A machete appeared in my hand, “But I can.”
He dropped the can and yelled, “Chico azul” over his shoulder.
The next thing I remembered was waking up under a bridge with an old radio blaring a tinny version of Linda Rohnsadt circa 1977. Something made me think it was a bridge in Kentucky. Perhaps it was the smell of the grass, or perhaps it was the smell of horse manure. I stepped up to a gate a moment later that had F. Marc painted on it. Perhaps it was a stable owned by some nobleman. The inside wasn’t well kept. I was immediately targeted by one horse fly in particular. He was relentless his quest to take first in the contest to annoy me.
The buzzing was relentless.
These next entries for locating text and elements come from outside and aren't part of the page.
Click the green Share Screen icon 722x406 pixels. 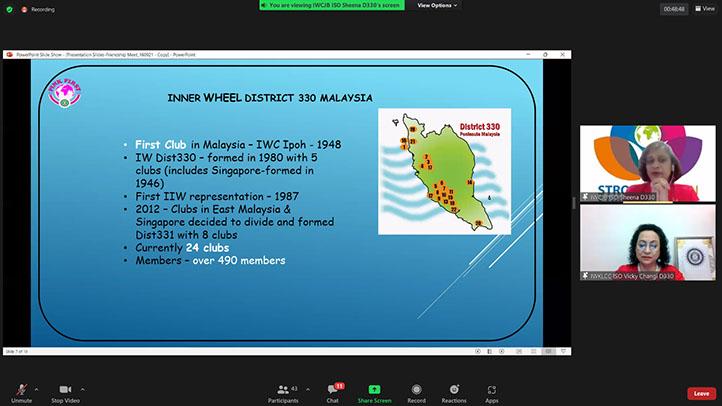pyautogui.click(x=374, y=391)
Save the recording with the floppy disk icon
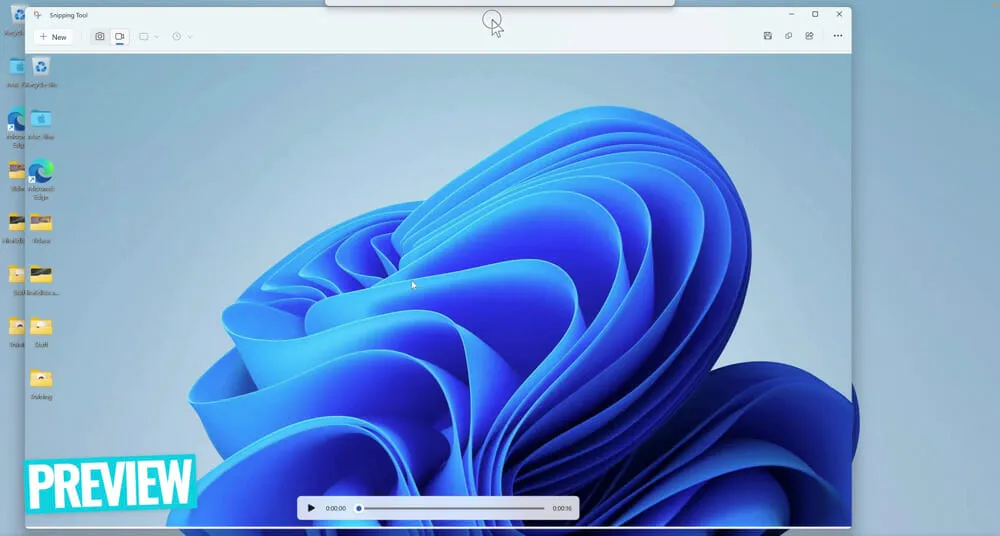 point(767,36)
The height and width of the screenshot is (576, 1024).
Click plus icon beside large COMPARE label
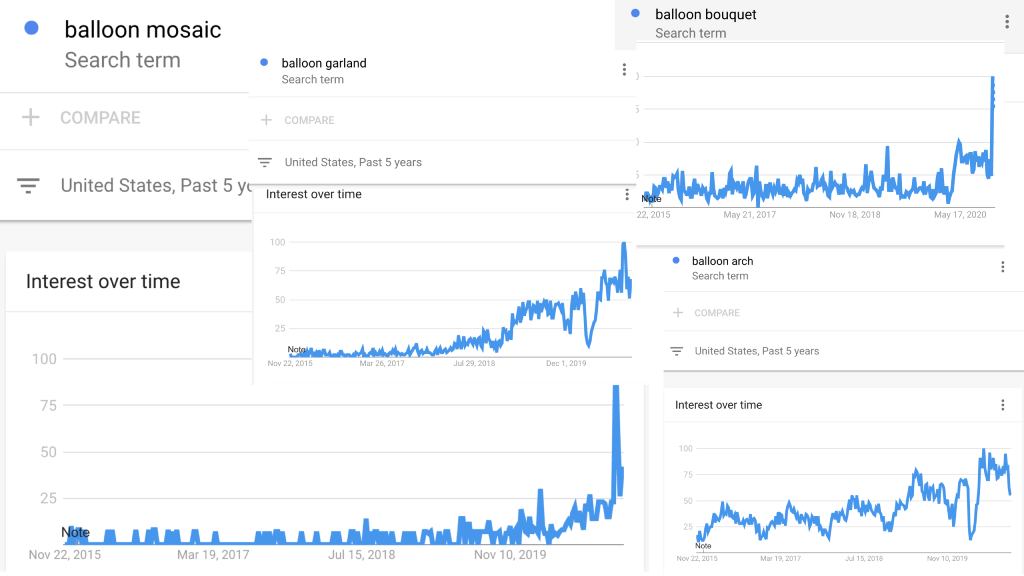(31, 118)
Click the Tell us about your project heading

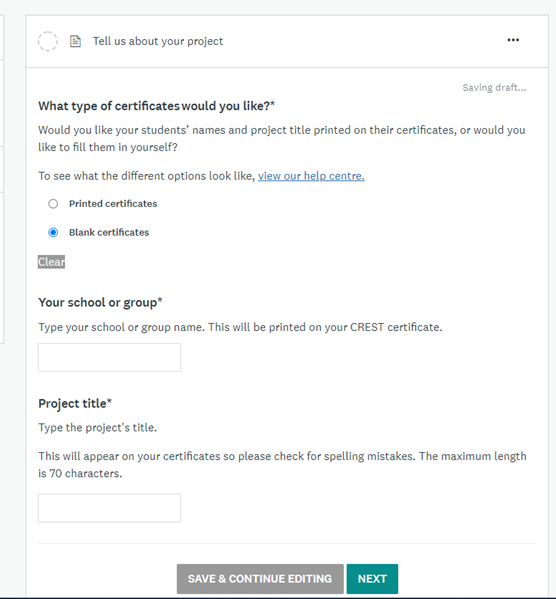158,41
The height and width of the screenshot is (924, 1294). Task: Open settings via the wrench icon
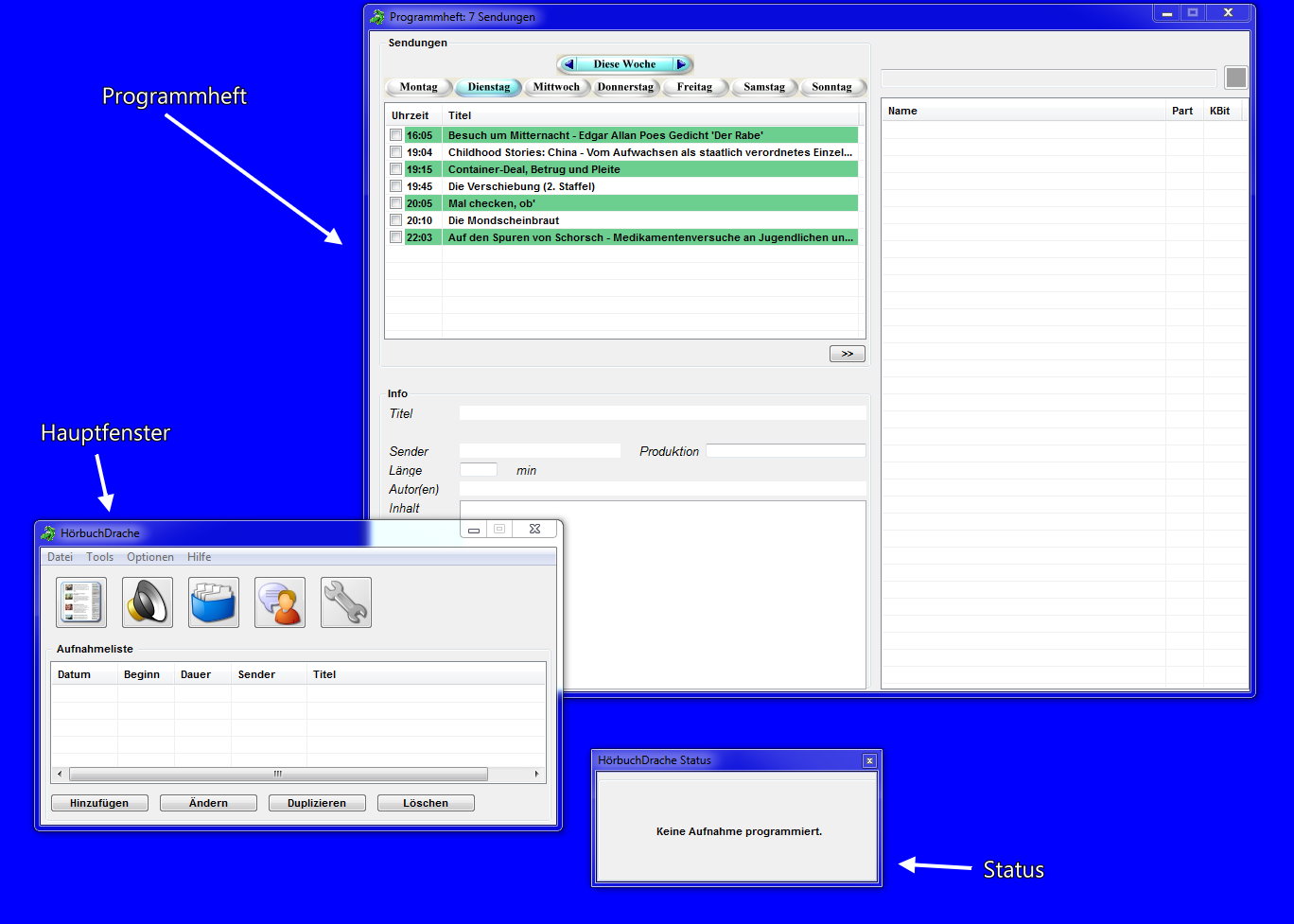[x=346, y=602]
I swatted at it and hit the alarm clock. Wait… the alarm clock? I came awake and worked to untangle the dreamworld from reality. It was Monday morning, which usually sucked, but not today. The steely sky tried to dampen my mood, but it didn’t work. I was back, and I showered and dressed with excitement. The drive took a while, but I got to the office on time.
A stale doughnut never tasted so good.